We finish this related work by highlighting similarities between floating-point and date arithmetic. Floating-point arithmetic is more complex and widely used, but both settings have rounding operators with different modes available. This similarity has guided us in our search for properties that hold and counter-examples presented in Sec. 3. The static analysis to prove non-ambiguity of date computations presented in Sec. 4 can be seen as the abstract execution of the computation under both rounding modes, to compare results. To the best of our knowledge, no such static analysis for floating-point programs try to bound the difference in computations between two rounding modes. Tools such as Daisy [8, 18], Fluctuat [23] and FPTaylor [51] usually aim at upper-bounding errors between ideal computations over reals and a machine computation using floating-point.

7 Conclusion and Future Work

Legal expert systems rely on date computations, which are ambiguously defined in some corner cases.
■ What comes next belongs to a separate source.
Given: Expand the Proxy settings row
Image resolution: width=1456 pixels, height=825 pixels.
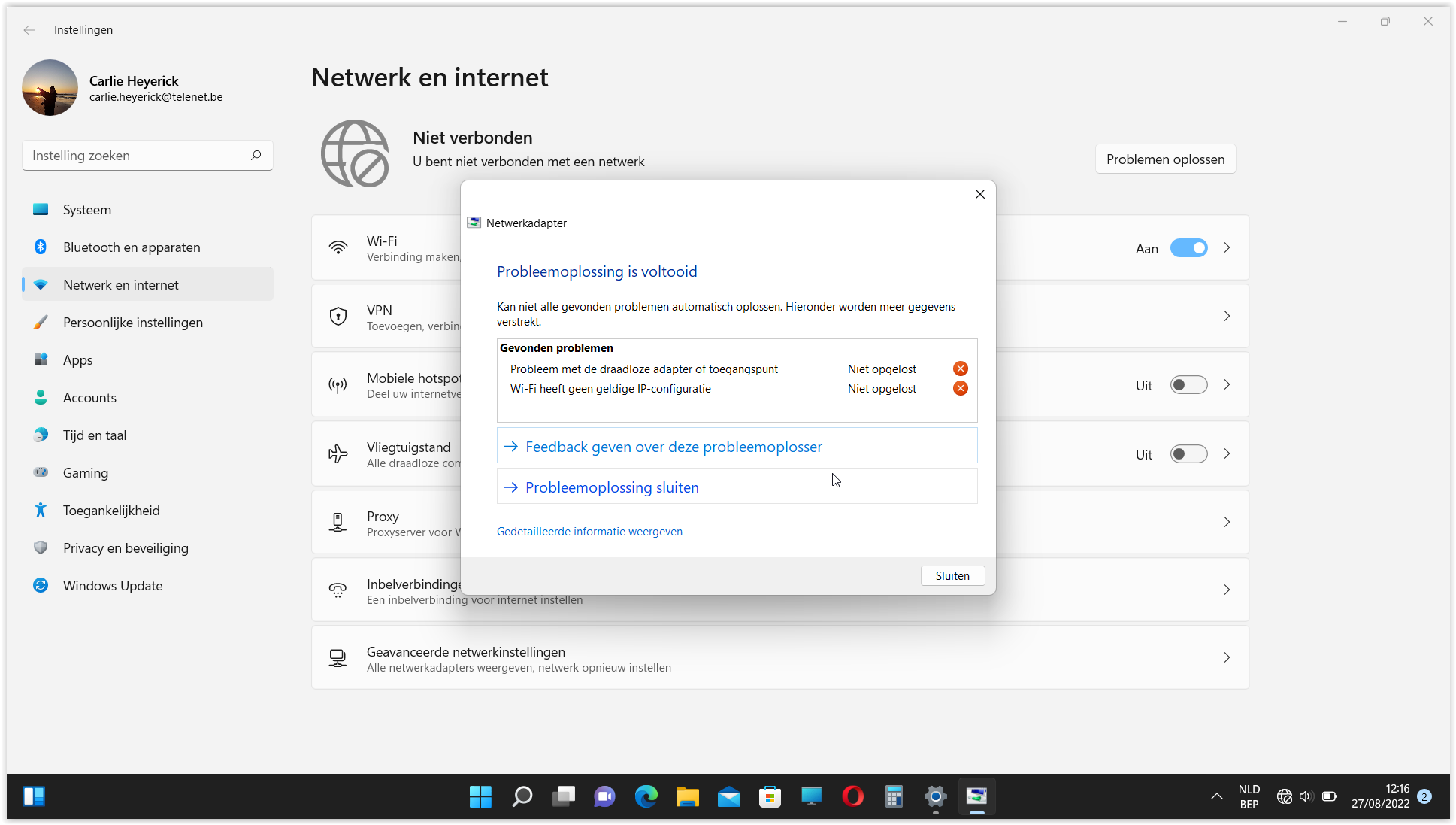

There are different ways of solving these ambiguities through different rounding operators, where no operator prevails over the others. We have thus defined semantics for date computations, taking into account these ambiguities to either raise errors, or round the result (either up or down). This semantics has been implemented into a publicly available OCaml library. We have studied this semantics and have formally proved several properties they satisfy, and exhibited counter-examples to usual properties they do not satisfy. We have defined and implemented an analysis that is able to prove an expression to be rounding-insensitive in a given program. This analysis relies on partitioning and relational abstract domains to maintain the best possible precision, and can generate understandable counter-examples hints. Both our library and the rounding-sensitivity analysis have been integrated within the Catala language – which focuses on implementing computational laws. Through our analysis, we found rounding-sensitivity issues in the implementation of the French housing benefits in Catala. We surveyed the behavior of mainstream date arithmetic libraries, and developed litmus tests that can be used to test new libraries.
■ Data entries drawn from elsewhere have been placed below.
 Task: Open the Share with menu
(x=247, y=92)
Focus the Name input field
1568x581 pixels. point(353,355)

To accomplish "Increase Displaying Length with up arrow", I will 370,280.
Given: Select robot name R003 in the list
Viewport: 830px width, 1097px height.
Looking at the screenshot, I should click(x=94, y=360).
There are limitations to our static analysis: its soundness has not been proved mechanically, but the proofs simply lift theorems that have been formally verified. The current analyzed language is a core imperative language which was sufficient for our case studies. Having an inter-scope analysis within the Catala to Mopsa translation would improve our precision in the case study. We plan to craft human-readable error messages from Mopsa ’s output. We believe the relevant constraints are already properly extracted by Mopsa and the rest of the work consists in engineering, in order to inverse the translation from Catala date computations to Mopsa programs.
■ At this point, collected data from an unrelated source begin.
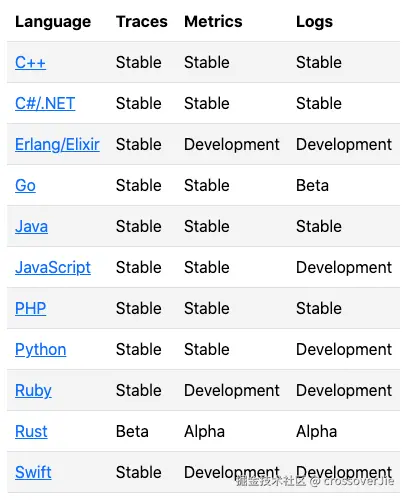Open the Rust language link
Image resolution: width=407 pixels, height=500 pixels.
[31, 431]
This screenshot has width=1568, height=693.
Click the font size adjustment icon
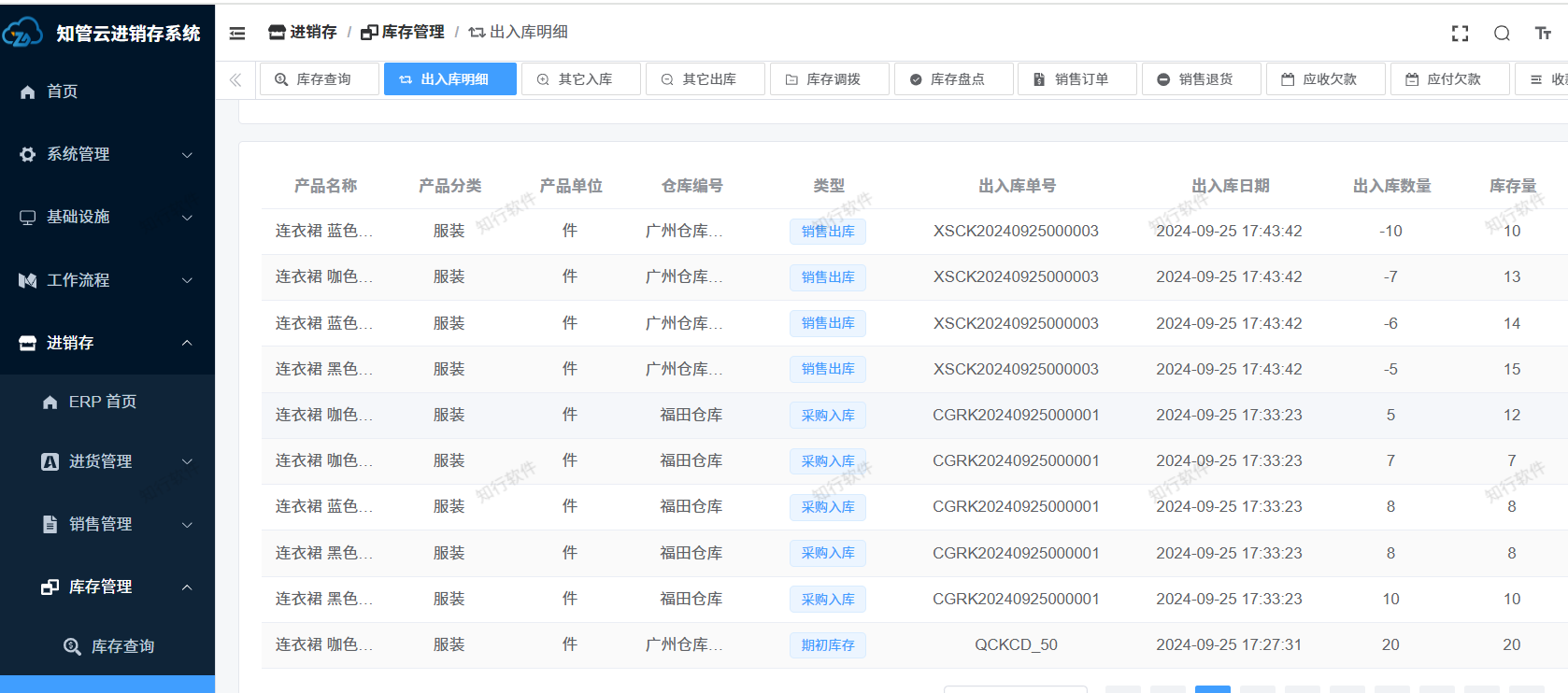click(1543, 34)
In spite of these limitations, we believe this paper to be a crucial step into clarifying and improving the robustness of many computer programs implementing “business logic”, often overlooked by formal methods. The widespread use of date arithmetic in programs used by companies or government agencies to operate massive financial transfer should have prompted a formal analysis of date rounding a long time ago, but the existing literature only indicates a recent interest from the formal methods community on the matter.

This work was triggered by the problems we found during interdisciplinary investigations about French housing benefits using the Catala programming language. From these investigations surfaced the need for various formal analysis, which we have thus started integrating into the programming language. We hope to further develop the integration of static analysis into the Catala proof platform, thus benefiting both legal and computer science users by including formal methods advances into development processes of Catala programs.

Artifact Availability Statement. All our development is under open-source licenses, public or in the process of being upstreamed into a public development. To foster reproducibility of our results, we provide an artefact [39] containing the formal proofs written in F\(^\star \), our date calculation library, and our ambiguity detection analysis as well as supporting evidence of our case study.